# Goal of the exercise
Which lines in the records below contain the string "text"? Copy each of them.

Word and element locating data
########################################
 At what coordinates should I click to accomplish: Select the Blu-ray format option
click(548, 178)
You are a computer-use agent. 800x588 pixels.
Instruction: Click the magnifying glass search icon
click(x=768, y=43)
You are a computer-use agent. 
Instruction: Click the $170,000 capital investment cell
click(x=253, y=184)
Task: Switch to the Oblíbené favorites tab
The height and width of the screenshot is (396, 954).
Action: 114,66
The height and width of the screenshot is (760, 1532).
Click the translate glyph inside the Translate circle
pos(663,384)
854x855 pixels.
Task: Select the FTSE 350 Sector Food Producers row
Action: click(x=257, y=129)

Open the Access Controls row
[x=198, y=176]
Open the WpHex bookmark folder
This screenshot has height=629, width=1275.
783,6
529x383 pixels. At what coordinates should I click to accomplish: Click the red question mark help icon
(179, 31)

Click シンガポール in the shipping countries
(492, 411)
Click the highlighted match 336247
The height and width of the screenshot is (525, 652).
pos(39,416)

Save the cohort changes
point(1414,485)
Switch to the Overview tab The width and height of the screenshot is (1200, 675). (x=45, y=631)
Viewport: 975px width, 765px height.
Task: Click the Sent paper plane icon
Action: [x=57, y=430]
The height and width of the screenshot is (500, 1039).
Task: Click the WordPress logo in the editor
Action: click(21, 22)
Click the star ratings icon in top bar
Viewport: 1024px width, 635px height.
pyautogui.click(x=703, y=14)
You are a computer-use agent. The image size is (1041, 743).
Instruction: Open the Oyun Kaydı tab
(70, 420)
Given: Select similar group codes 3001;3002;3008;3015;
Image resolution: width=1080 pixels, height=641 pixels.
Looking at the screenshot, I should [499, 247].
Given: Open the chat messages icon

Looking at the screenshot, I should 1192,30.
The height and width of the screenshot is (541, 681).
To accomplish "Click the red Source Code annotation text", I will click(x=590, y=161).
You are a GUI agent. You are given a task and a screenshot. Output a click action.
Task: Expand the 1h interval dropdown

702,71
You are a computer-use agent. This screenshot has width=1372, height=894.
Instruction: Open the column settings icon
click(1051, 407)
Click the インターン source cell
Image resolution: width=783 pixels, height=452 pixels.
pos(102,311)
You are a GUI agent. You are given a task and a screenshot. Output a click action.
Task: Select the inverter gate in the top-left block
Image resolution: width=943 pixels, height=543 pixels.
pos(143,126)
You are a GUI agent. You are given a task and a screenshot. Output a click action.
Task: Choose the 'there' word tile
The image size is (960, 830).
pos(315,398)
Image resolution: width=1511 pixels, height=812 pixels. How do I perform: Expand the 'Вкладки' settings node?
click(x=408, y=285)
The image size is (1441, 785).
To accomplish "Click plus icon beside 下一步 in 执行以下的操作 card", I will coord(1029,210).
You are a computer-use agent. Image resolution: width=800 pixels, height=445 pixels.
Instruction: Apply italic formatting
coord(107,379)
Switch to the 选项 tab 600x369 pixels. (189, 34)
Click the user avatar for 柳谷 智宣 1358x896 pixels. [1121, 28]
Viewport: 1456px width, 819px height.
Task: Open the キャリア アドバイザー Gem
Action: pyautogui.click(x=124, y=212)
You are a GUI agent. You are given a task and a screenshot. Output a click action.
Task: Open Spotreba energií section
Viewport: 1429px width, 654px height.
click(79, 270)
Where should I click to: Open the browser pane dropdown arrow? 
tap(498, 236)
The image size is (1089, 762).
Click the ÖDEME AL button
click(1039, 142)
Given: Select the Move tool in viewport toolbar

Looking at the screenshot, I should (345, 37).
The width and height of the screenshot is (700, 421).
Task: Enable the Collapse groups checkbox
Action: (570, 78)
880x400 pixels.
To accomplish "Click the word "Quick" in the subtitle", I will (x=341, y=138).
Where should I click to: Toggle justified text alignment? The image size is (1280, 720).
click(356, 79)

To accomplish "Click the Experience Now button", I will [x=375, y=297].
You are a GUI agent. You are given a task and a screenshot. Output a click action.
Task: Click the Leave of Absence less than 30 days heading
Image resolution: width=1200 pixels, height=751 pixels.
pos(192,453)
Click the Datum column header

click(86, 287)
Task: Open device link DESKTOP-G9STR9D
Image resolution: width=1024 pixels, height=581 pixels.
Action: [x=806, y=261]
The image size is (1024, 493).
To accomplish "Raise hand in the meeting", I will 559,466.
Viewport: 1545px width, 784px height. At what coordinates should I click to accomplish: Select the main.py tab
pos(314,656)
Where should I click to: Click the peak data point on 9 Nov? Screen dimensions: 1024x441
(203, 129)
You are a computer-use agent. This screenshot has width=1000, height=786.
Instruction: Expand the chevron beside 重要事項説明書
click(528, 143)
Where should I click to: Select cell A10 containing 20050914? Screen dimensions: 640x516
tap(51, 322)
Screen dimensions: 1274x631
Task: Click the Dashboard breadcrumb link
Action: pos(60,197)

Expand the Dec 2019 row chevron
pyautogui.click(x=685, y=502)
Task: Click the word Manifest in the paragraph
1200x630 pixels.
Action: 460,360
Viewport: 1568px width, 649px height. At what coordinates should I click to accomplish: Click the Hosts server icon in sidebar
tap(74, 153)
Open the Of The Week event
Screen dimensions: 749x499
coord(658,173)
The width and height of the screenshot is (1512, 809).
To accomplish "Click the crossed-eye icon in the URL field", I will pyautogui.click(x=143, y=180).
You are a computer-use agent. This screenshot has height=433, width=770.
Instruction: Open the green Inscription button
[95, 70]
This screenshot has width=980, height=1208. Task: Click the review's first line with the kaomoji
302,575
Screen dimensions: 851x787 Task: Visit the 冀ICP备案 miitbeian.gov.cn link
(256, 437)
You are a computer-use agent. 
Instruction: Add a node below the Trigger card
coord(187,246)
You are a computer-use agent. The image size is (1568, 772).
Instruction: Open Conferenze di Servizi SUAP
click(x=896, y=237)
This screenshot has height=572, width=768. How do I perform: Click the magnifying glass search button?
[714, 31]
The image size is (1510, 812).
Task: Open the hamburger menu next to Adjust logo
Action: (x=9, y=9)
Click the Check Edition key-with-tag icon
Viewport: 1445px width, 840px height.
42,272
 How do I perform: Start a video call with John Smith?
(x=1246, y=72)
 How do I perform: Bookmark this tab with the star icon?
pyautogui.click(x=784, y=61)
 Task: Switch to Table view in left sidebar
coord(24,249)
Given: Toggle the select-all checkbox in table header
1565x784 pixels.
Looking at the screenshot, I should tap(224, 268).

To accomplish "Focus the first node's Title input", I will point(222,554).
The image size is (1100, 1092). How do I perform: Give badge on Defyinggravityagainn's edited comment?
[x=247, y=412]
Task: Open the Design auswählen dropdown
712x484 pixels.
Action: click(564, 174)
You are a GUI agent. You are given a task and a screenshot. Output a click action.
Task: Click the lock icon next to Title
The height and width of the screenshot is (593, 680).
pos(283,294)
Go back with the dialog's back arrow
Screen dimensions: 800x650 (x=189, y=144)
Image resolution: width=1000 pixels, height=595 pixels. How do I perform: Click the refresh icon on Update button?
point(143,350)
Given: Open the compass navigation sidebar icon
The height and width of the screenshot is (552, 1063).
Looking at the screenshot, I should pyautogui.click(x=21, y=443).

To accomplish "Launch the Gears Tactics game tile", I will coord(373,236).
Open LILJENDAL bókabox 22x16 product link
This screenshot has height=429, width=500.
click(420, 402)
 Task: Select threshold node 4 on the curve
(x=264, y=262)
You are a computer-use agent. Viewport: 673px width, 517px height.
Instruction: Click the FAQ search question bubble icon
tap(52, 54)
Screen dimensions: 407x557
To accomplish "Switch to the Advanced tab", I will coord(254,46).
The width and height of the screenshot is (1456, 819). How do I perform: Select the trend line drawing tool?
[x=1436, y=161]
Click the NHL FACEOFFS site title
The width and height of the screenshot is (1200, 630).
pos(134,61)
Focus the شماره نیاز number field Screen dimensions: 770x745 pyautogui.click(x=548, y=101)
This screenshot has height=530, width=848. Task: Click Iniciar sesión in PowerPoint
########################################
# Correct result
To accomplish "Click the red Source Code annotation text", I will click(x=590, y=161).
Where should I click to: Toggle justified text alignment? The image size is (1280, 720).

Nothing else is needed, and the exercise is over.